Asked about reported cash-flow problems, Petzke said most money comes into the university at the beginning of each semester, thus creating challenges toward the end of each semester. But he said if a payment to a vendor is late that’s because of paperwork issues, not because the university can’t pay.
“Our budget is a balanced budget,” he said, “but there is not a significant margin spread there. So we know at the beginning of every year that we’re going to be faced with that tight spread … It’s tough out there, but we’re doing what we have to do to make ends meet.”
Leland: 704-358-5074; Alexander: 704-358-5060
JCSU at a glance
Located: Johnson C. Smith University is on Charlotte’s west side, at 100 Beatties Ford Rd.
Founded: A private college, it was inaugurated in 1867 as The Freedmen's College of North Carolina for people newly freed from slavery.

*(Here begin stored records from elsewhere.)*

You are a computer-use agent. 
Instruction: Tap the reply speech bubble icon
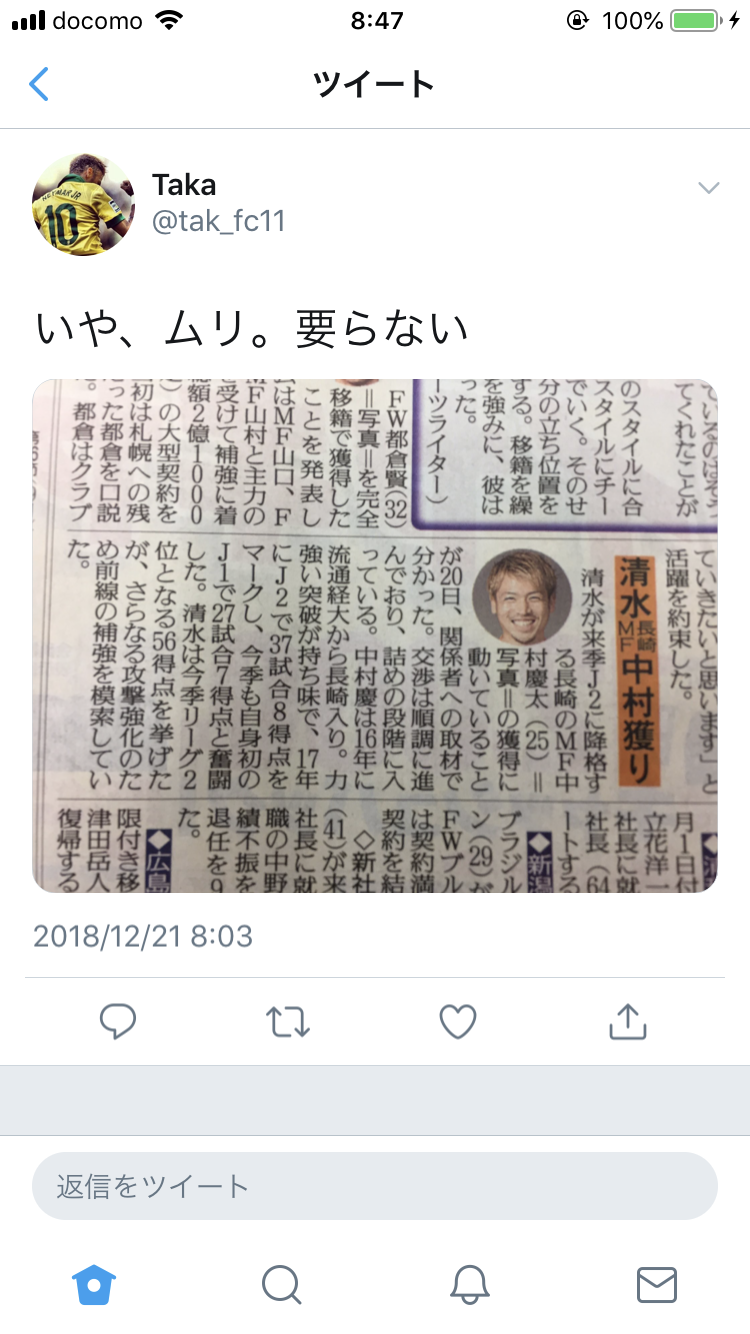click(x=118, y=1021)
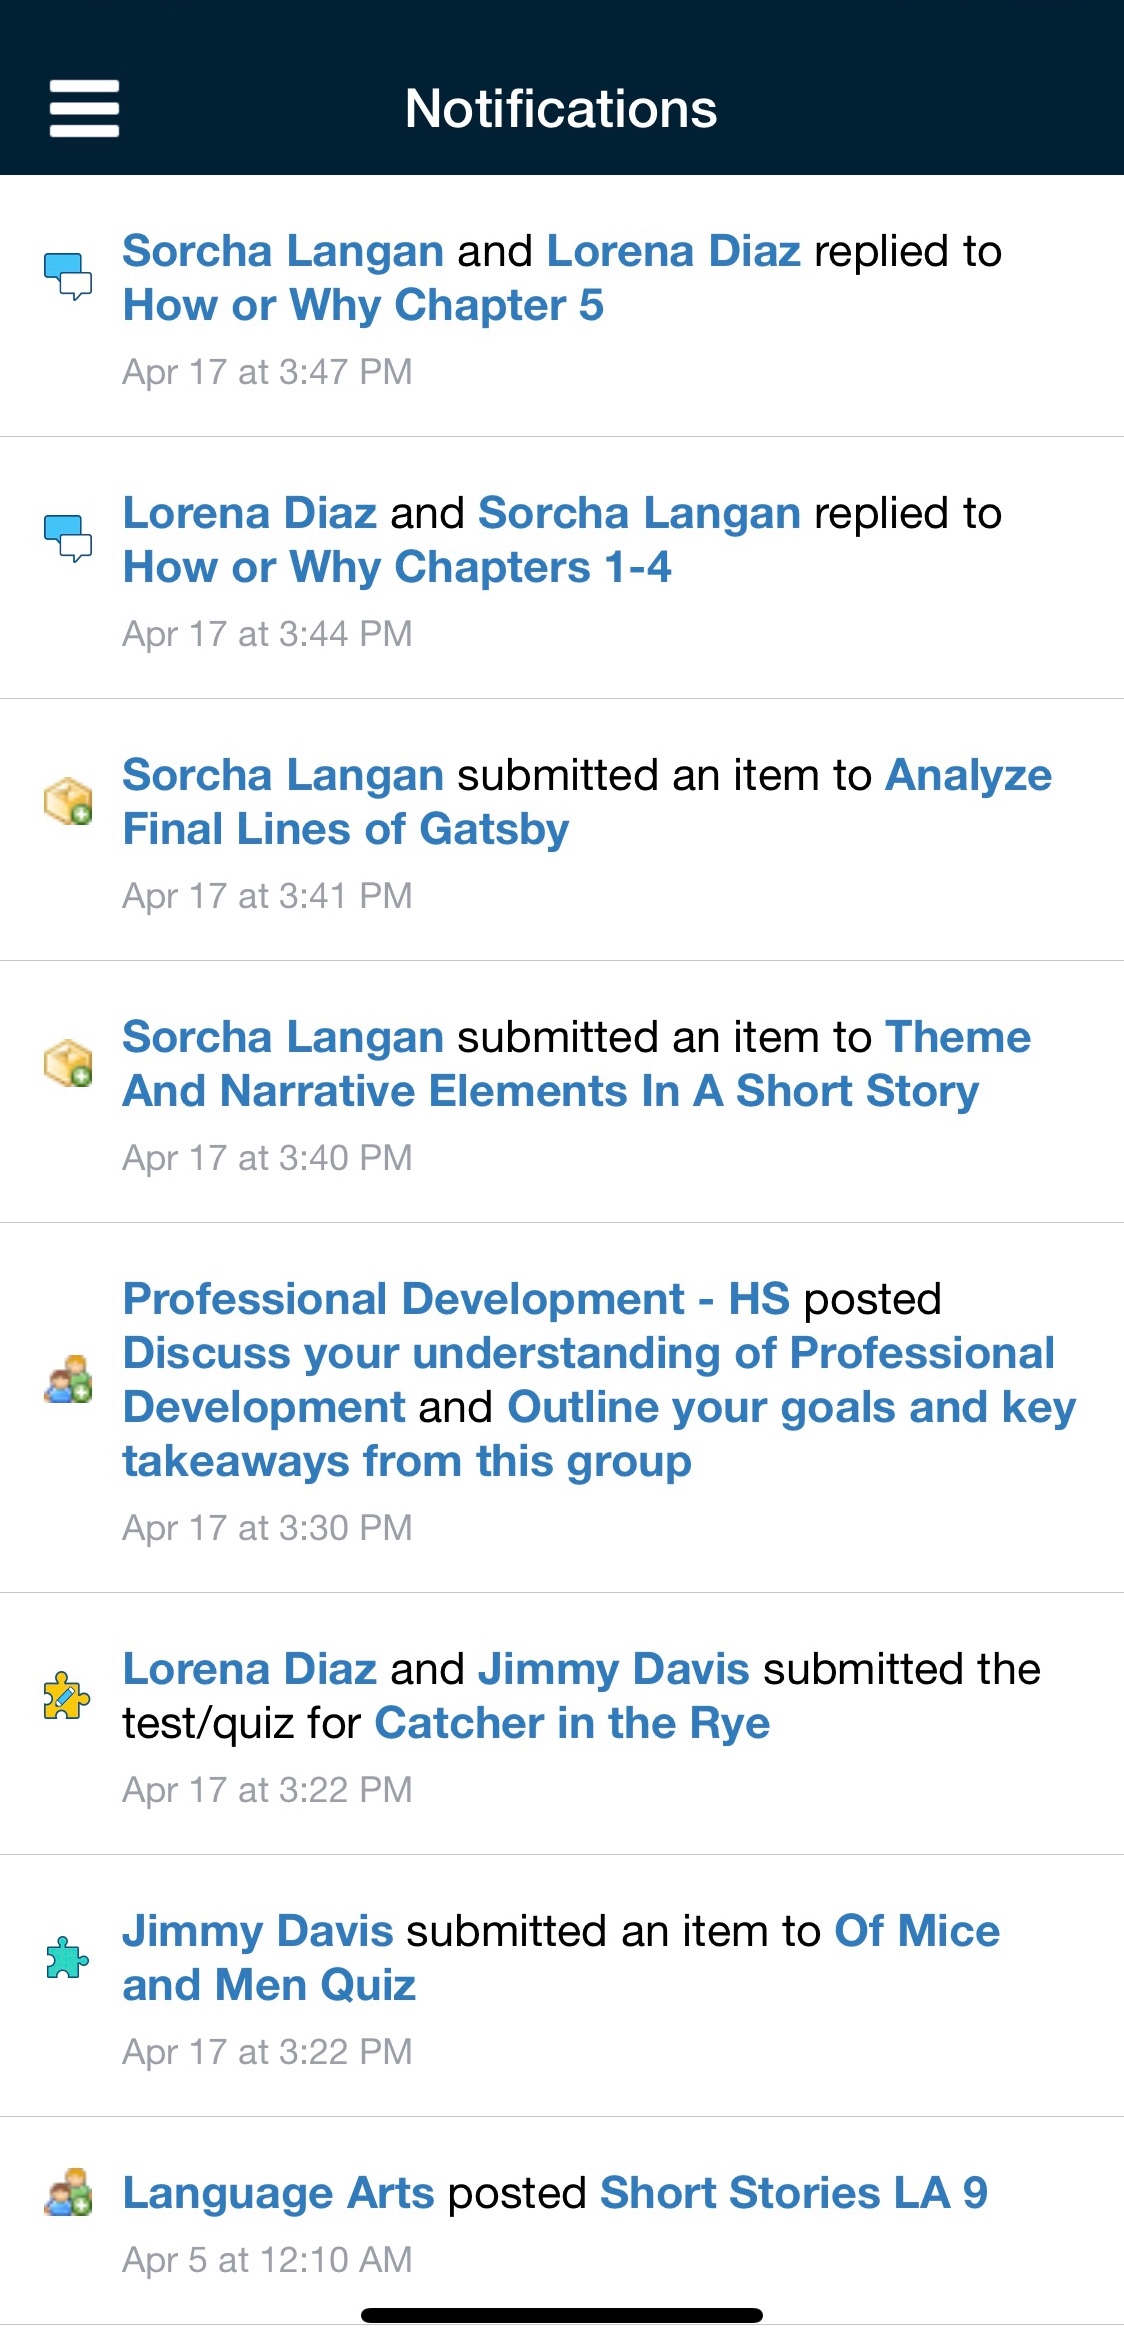Viewport: 1124px width, 2347px height.
Task: Open Short Stories LA 9 post
Action: [793, 2194]
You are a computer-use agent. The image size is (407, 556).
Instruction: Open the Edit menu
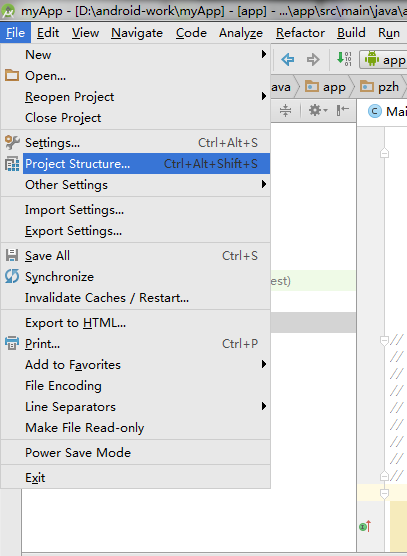tap(48, 33)
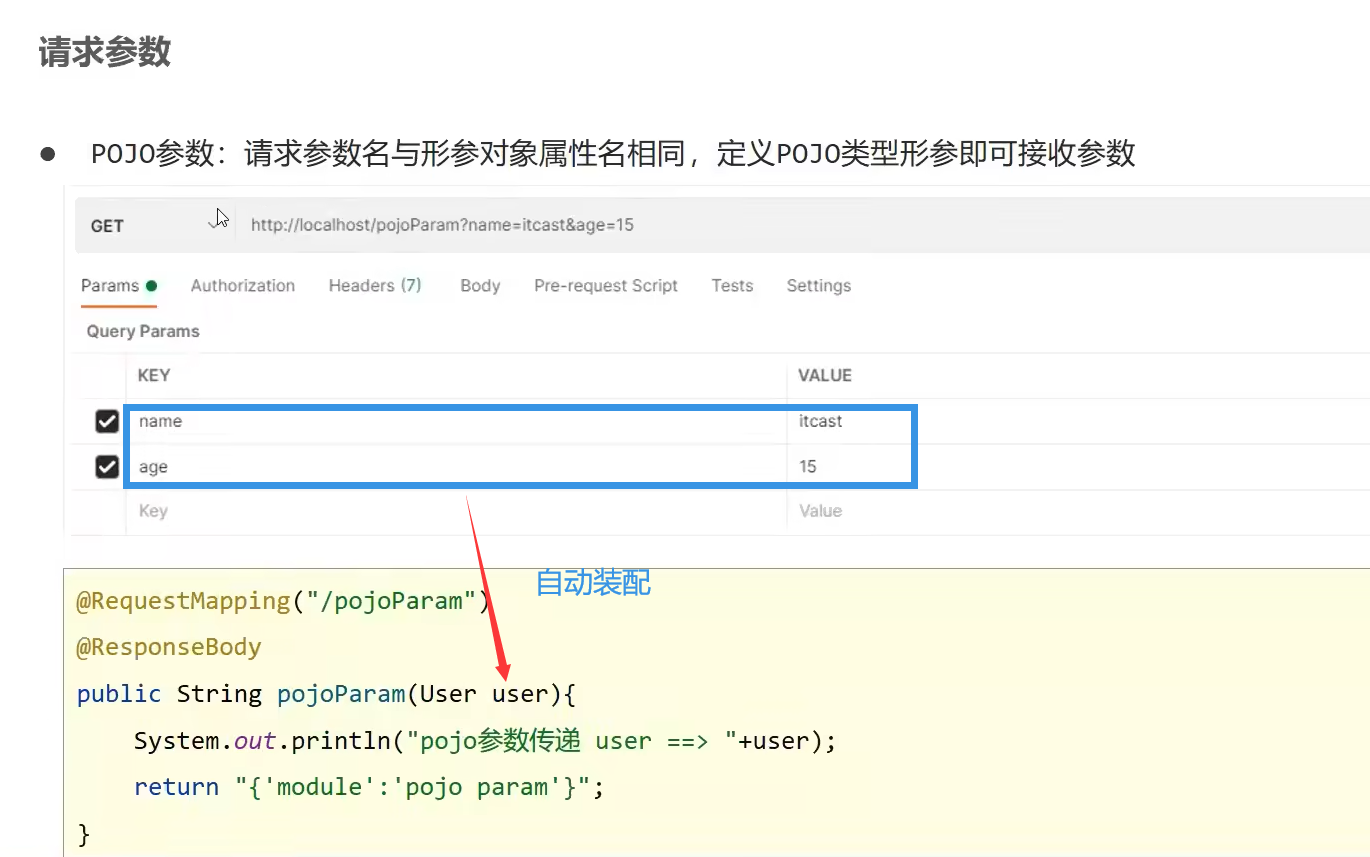Image resolution: width=1370 pixels, height=857 pixels.
Task: Click the chevron arrow beside GET
Action: [x=214, y=226]
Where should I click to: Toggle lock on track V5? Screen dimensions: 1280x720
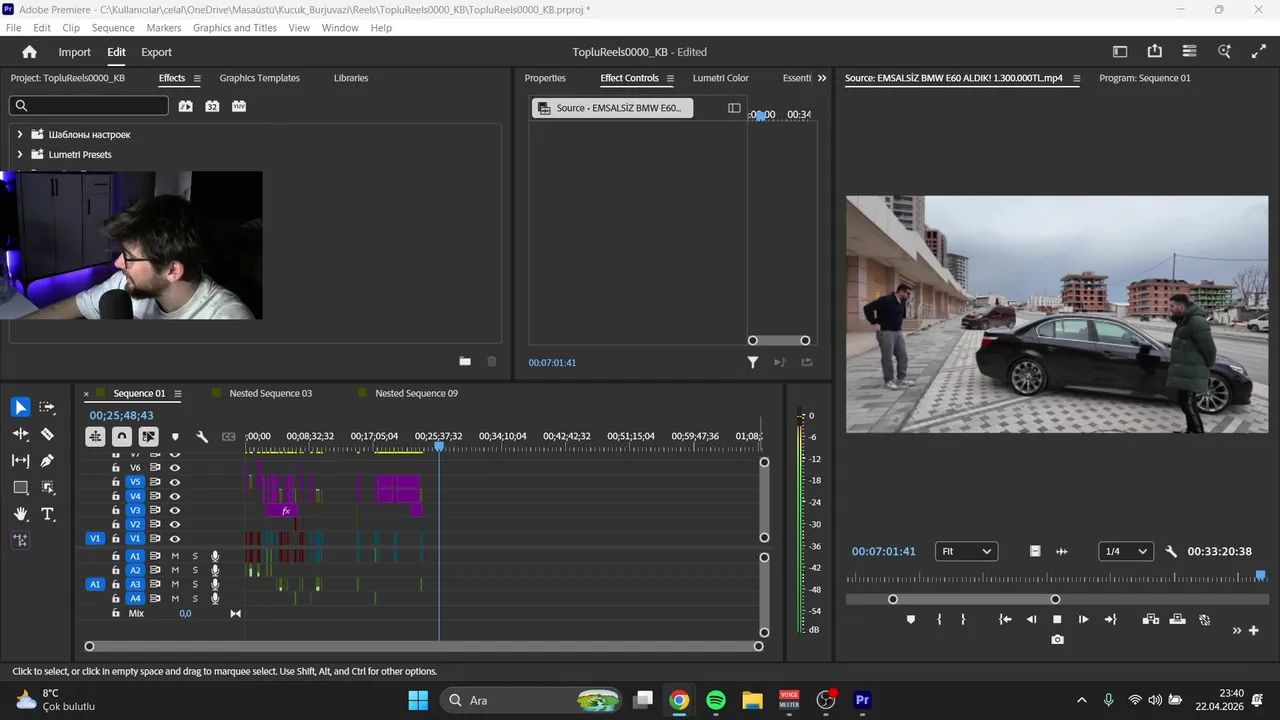coord(116,482)
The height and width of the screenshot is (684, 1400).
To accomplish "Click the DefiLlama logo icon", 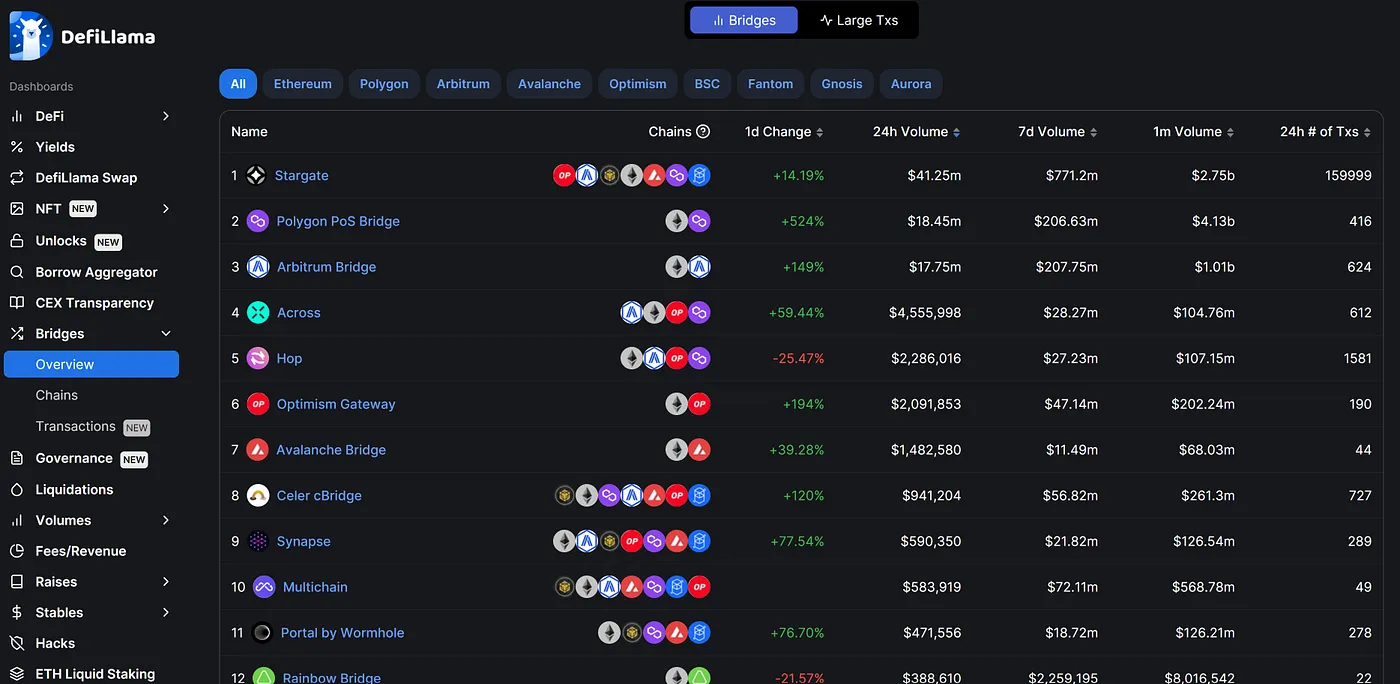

Enrollment: 1,452, with 86 percent of students receiving financial aid.
Endowment: $64.4 million.
Unrestricted cash reserves: $1.4 million in 2014-2015.
Commitment: “To educate our talented, highly motivated, mostly first-generation students who depend on financial aid to go to college.”
Goal: “A radical transformation to become a 21st century ‘New Urban University’ – with more diverse students, new programs and revenue streams and a more visible role in our community.”